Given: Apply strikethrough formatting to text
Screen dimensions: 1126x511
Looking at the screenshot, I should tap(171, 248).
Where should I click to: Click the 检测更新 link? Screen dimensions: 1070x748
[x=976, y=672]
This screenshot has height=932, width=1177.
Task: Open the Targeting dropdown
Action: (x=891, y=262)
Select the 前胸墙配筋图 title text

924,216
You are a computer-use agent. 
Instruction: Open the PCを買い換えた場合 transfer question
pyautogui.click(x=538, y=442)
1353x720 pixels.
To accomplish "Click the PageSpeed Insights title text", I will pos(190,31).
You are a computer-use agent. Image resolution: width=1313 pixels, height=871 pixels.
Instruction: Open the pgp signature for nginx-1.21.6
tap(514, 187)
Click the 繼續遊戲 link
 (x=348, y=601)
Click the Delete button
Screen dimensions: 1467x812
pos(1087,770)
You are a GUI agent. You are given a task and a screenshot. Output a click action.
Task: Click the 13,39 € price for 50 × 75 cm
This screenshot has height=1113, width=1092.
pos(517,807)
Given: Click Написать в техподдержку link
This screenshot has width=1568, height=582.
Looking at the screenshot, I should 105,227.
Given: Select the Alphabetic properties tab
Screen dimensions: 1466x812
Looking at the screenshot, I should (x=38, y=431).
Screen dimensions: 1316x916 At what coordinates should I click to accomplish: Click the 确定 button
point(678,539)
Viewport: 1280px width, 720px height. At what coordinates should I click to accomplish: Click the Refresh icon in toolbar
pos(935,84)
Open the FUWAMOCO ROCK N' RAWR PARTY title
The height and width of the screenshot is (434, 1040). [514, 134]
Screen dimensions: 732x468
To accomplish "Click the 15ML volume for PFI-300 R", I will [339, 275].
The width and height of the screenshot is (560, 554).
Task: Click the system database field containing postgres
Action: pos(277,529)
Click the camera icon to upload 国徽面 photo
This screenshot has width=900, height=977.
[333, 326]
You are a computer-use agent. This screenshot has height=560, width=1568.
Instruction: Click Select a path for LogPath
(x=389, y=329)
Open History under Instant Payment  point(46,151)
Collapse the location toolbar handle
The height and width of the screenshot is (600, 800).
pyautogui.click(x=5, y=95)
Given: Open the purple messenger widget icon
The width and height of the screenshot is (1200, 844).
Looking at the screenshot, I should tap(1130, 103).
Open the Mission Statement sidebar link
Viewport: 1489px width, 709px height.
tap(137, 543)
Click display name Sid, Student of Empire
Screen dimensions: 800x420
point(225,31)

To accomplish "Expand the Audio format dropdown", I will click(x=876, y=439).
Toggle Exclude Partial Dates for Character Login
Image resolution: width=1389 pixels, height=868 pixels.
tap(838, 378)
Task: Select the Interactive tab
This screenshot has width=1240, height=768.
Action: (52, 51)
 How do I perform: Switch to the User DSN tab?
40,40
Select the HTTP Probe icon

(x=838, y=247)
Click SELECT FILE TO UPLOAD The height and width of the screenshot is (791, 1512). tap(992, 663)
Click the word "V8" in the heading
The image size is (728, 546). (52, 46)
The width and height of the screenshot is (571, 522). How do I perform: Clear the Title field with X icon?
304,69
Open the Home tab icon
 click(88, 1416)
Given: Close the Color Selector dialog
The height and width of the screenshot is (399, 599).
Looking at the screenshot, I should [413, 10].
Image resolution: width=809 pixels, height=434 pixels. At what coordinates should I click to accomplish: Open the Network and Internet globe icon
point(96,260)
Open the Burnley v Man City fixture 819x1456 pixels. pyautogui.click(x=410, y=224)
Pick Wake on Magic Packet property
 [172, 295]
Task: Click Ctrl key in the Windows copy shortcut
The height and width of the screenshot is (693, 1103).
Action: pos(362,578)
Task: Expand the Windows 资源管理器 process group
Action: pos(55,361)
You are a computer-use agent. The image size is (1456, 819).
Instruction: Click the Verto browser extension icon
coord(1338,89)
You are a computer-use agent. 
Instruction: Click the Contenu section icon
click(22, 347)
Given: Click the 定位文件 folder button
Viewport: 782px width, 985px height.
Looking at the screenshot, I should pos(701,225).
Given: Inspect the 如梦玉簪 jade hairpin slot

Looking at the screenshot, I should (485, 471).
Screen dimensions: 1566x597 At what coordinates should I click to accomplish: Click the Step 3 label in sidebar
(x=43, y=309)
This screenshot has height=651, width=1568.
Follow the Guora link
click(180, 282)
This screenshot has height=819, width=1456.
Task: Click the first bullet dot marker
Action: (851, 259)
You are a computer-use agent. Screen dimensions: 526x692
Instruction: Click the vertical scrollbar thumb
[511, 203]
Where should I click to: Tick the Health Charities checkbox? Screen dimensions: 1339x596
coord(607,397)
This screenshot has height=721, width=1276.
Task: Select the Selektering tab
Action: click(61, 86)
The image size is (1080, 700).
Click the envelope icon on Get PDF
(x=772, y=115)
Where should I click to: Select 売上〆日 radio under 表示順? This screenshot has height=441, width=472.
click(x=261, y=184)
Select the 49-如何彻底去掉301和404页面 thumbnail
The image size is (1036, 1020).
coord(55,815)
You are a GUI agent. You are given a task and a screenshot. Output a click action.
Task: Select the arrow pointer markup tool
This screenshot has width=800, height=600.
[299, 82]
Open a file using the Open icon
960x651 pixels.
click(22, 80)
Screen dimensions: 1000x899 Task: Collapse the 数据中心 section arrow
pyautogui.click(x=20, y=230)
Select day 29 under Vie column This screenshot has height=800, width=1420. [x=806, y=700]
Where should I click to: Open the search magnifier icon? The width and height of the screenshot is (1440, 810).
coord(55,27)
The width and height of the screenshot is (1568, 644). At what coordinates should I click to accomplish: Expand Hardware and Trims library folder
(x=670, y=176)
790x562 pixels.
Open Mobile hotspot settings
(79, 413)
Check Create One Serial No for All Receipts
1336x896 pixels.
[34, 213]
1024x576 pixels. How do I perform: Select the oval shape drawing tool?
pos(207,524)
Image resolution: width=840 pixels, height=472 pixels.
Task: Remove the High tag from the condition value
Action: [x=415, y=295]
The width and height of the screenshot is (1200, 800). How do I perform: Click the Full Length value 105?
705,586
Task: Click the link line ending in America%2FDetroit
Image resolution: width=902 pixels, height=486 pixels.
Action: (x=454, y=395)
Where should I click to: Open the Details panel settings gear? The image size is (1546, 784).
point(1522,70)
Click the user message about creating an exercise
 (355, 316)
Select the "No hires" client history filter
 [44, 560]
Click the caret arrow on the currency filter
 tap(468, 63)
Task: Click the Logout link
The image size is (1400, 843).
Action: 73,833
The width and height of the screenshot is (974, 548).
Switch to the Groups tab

========================================================================

■ Exercise goal: Repeat every line of the data, exactly and in full.

■ Answer section:
Given: Apply strikethrough formatting to text
Screen dimensions: 1126x511
Looking at the screenshot, I should tap(171, 248).
Where should I click to: Click the 检测更新 link? Screen dimensions: 1070x748
[x=976, y=672]
This screenshot has height=932, width=1177.
Task: Open the Targeting dropdown
Action: (x=891, y=262)
Select the 前胸墙配筋图 title text

924,216
You are a computer-use agent. 
Instruction: Open the PCを買い換えた場合 transfer question
pyautogui.click(x=538, y=442)
1353x720 pixels.
To accomplish "Click the PageSpeed Insights title text", I will pos(190,31).
You are a computer-use agent. Image resolution: width=1313 pixels, height=871 pixels.
Instruction: Open the pgp signature for nginx-1.21.6
tap(514, 187)
Click the 繼續遊戲 link
 (x=348, y=601)
Click the Delete button
Screen dimensions: 1467x812
pos(1087,770)
You are a GUI agent. You are given a task and a screenshot. Output a click action.
Task: Click the 13,39 € price for 50 × 75 cm
This screenshot has height=1113, width=1092.
pos(517,807)
Given: Click Написать в техподдержку link
This screenshot has width=1568, height=582.
Looking at the screenshot, I should 105,227.
Given: Select the Alphabetic properties tab
Screen dimensions: 1466x812
Looking at the screenshot, I should (x=38, y=431).
Screen dimensions: 1316x916 At what coordinates should I click to accomplish: Click the 确定 button
point(678,539)
Viewport: 1280px width, 720px height. At what coordinates should I click to accomplish: Click the Refresh icon in toolbar
pos(935,84)
Open the FUWAMOCO ROCK N' RAWR PARTY title
The height and width of the screenshot is (434, 1040). [514, 134]
Screen dimensions: 732x468
To accomplish "Click the 15ML volume for PFI-300 R", I will [339, 275].
The width and height of the screenshot is (560, 554).
Task: Click the system database field containing postgres
Action: pos(277,529)
Click the camera icon to upload 国徽面 photo
This screenshot has width=900, height=977.
[333, 326]
You are a computer-use agent. This screenshot has height=560, width=1568.
Instruction: Click Select a path for LogPath
(x=389, y=329)
Open History under Instant Payment  point(46,151)
Collapse the location toolbar handle
The height and width of the screenshot is (600, 800).
pyautogui.click(x=5, y=95)
Given: Open the purple messenger widget icon
The width and height of the screenshot is (1200, 844).
Looking at the screenshot, I should tap(1130, 103).
Open the Mission Statement sidebar link
Viewport: 1489px width, 709px height.
tap(137, 543)
Click display name Sid, Student of Empire
Screen dimensions: 800x420
point(225,31)

To accomplish "Expand the Audio format dropdown", I will click(x=876, y=439).
Toggle Exclude Partial Dates for Character Login
Image resolution: width=1389 pixels, height=868 pixels.
tap(838, 378)
Task: Select the Interactive tab
This screenshot has width=1240, height=768.
Action: (52, 51)
 How do I perform: Switch to the User DSN tab?
40,40
Select the HTTP Probe icon

(x=838, y=247)
Click SELECT FILE TO UPLOAD The height and width of the screenshot is (791, 1512). tap(992, 663)
Click the word "V8" in the heading
The image size is (728, 546). (52, 46)
The width and height of the screenshot is (571, 522). How do I perform: Clear the Title field with X icon?
304,69
Open the Home tab icon
 click(88, 1416)
Given: Close the Color Selector dialog
The height and width of the screenshot is (399, 599).
Looking at the screenshot, I should [413, 10].
Image resolution: width=809 pixels, height=434 pixels. At what coordinates should I click to accomplish: Open the Network and Internet globe icon
point(96,260)
Open the Burnley v Man City fixture 819x1456 pixels. pyautogui.click(x=410, y=224)
Pick Wake on Magic Packet property
 [172, 295]
Task: Click Ctrl key in the Windows copy shortcut
The height and width of the screenshot is (693, 1103).
Action: pos(362,578)
Task: Expand the Windows 资源管理器 process group
Action: pos(55,361)
You are a computer-use agent. The image size is (1456, 819).
Instruction: Click the Verto browser extension icon
coord(1338,89)
You are a computer-use agent. 
Instruction: Click the Contenu section icon
click(22, 347)
Given: Click the 定位文件 folder button
Viewport: 782px width, 985px height.
Looking at the screenshot, I should pos(701,225).
Given: Inspect the 如梦玉簪 jade hairpin slot

Looking at the screenshot, I should (485, 471).
Screen dimensions: 1566x597 At what coordinates should I click to accomplish: Click the Step 3 label in sidebar
(x=43, y=309)
This screenshot has height=651, width=1568.
Follow the Guora link
click(180, 282)
This screenshot has height=819, width=1456.
Task: Click the first bullet dot marker
Action: (851, 259)
You are a computer-use agent. Screen dimensions: 526x692
Instruction: Click the vertical scrollbar thumb
[511, 203]
Where should I click to: Tick the Health Charities checkbox? Screen dimensions: 1339x596
coord(607,397)
This screenshot has height=721, width=1276.
Task: Select the Selektering tab
Action: click(61, 86)
The image size is (1080, 700).
Click the envelope icon on Get PDF
(x=772, y=115)
Where should I click to: Select 売上〆日 radio under 表示順? This screenshot has height=441, width=472.
click(x=261, y=184)
Select the 49-如何彻底去掉301和404页面 thumbnail
The image size is (1036, 1020).
coord(55,815)
You are a GUI agent. You are given a task and a screenshot. Output a click action.
Task: Select the arrow pointer markup tool
This screenshot has width=800, height=600.
[299, 82]
Open a file using the Open icon
960x651 pixels.
click(22, 80)
Screen dimensions: 1000x899 Task: Collapse the 数据中心 section arrow
pyautogui.click(x=20, y=230)
Select day 29 under Vie column This screenshot has height=800, width=1420. [x=806, y=700]
Where should I click to: Open the search magnifier icon? The width and height of the screenshot is (1440, 810).
coord(55,27)
The width and height of the screenshot is (1568, 644). At what coordinates should I click to accomplish: Expand Hardware and Trims library folder
(x=670, y=176)
790x562 pixels.
Open Mobile hotspot settings
(79, 413)
Check Create One Serial No for All Receipts
1336x896 pixels.
[34, 213]
1024x576 pixels. How do I perform: Select the oval shape drawing tool?
pos(207,524)
Image resolution: width=840 pixels, height=472 pixels.
Task: Remove the High tag from the condition value
Action: [x=415, y=295]
The width and height of the screenshot is (1200, 800). How do I perform: Click the Full Length value 105?
705,586
Task: Click the link line ending in America%2FDetroit
Image resolution: width=902 pixels, height=486 pixels.
Action: (x=454, y=395)
Where should I click to: Open the Details panel settings gear? The image size is (1546, 784).
point(1522,70)
Click the user message about creating an exercise
 (355, 316)
Select the "No hires" client history filter
 [44, 560]
Click the caret arrow on the currency filter
 tap(468, 63)
Task: Click the Logout link
The image size is (1400, 843).
Action: 73,833
The width and height of the screenshot is (974, 548).
Switch to the Groups tab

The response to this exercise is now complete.